KiZarny is Nick Cvjetkovich, a self-described "long-haired hippie, tattooed dude from Canada." In fact, he was sitting in a tattoo parlor when his boss called to give him the bad news.
The WWE released him for a combination of factors, Cvjetkovich says. Part of it was the by-now familiar story of budget cuts: WWE has reported a 47 percent drop in profits during the first quarter of this year.
But Cvjetkovich says the writers who script the story lines couldn't decide whether KiZarny was good or evil. And there's no room for ambiguity in wrestling story lines, he says.
"The art of wrestling is to entertain, tell the story of good and evil," Cvjetkovich says. "It's an athletic competition; it's a real-life, full-contact movie."
Though the back stories and characters in wrestling are fiction, the physical side of the business is real. Cvjetkovich bristles at the suggestion that it's not. "I hate the F-word," he says. "I hate the word 'fake.' It's a ridiculous, inaccurate, insulting word."
"There's nothing forgiving about landing on a concrete floor or getting waffled by a 300-pound man's fist," he says.
But professional wrestlers don't stop for pain. "We're really circus animals," Cvjetkovich says. "We're bred to perform and we're bred to keep on going, hurt or otherwise, because if we don't, we get easily replaced." There's no big money for most wrestlers, he adds, and no off season. So there's no taking time off to heal.
"It's a lot closer to the movie The Wrestler," he says. "A lot of the guys, even the guys on TV that you see, a lot of them are scraping by. It's real-life money situations for everybody."
Until his debut as KiZarny, Cvjetkovich had spent his entire wrestling career as a villain. On the freelance circuit, he developed signature moves like the "hell-bow" and "Tallulah Belle," which built on a move created by wrestler Jake the Snake Roberts.
He worked hard at being bad.
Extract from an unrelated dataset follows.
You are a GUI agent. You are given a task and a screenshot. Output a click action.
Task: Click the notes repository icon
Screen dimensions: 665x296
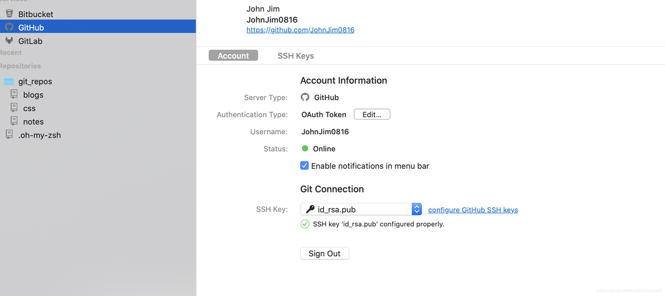click(x=15, y=121)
But when WWE hired him, he was cast as a good guy. But KiZarny –- and Cvjetkovich — are too weird for that, he says. In his debut match, the commentators used one word to describe KiZarny: "bizarre."
Cvjetkovich is a little more descriptive. He calls KiZarny "a creepy, colorful, playful, deranged, birthday clown, carnival freak, masochist, sideshow monster. Something out of a really colorful nightmare."
He says the persona was based on his life. "This wasn't a character I was saddled with — this is me, I'm a legit sideshow circus freak, a legit old-school wrestler that has slept in his car more nights than his bed."
Cvjetkovich relishes these carnival-like traits and says they come naturally to him. While he's lost his role as KiZarny, Cvjetkovich will keep the persona alive — though under a different name. He's returning to the freelance circuit under his old name, Sinn Bodhi. He'll be an unmistakable villain and intends to fight his way back to the SmackDown ring.
In one recent WWE story line, the good guy lost his fortune in the economic downturn. Cvjetkovich says the hero was forced to work for the bad guy, doing shady things against his will so he could feed his family.
"It was a really good idea," Cvjetkovich says, "because it really does portray what's going on in society."
"Maybe some kids that are too 'cool' to watch the news somehow get — a surreal dose, but a dose nonetheless, — of what's going on in the real world. The biggest heroes can fall due to a crappy economy."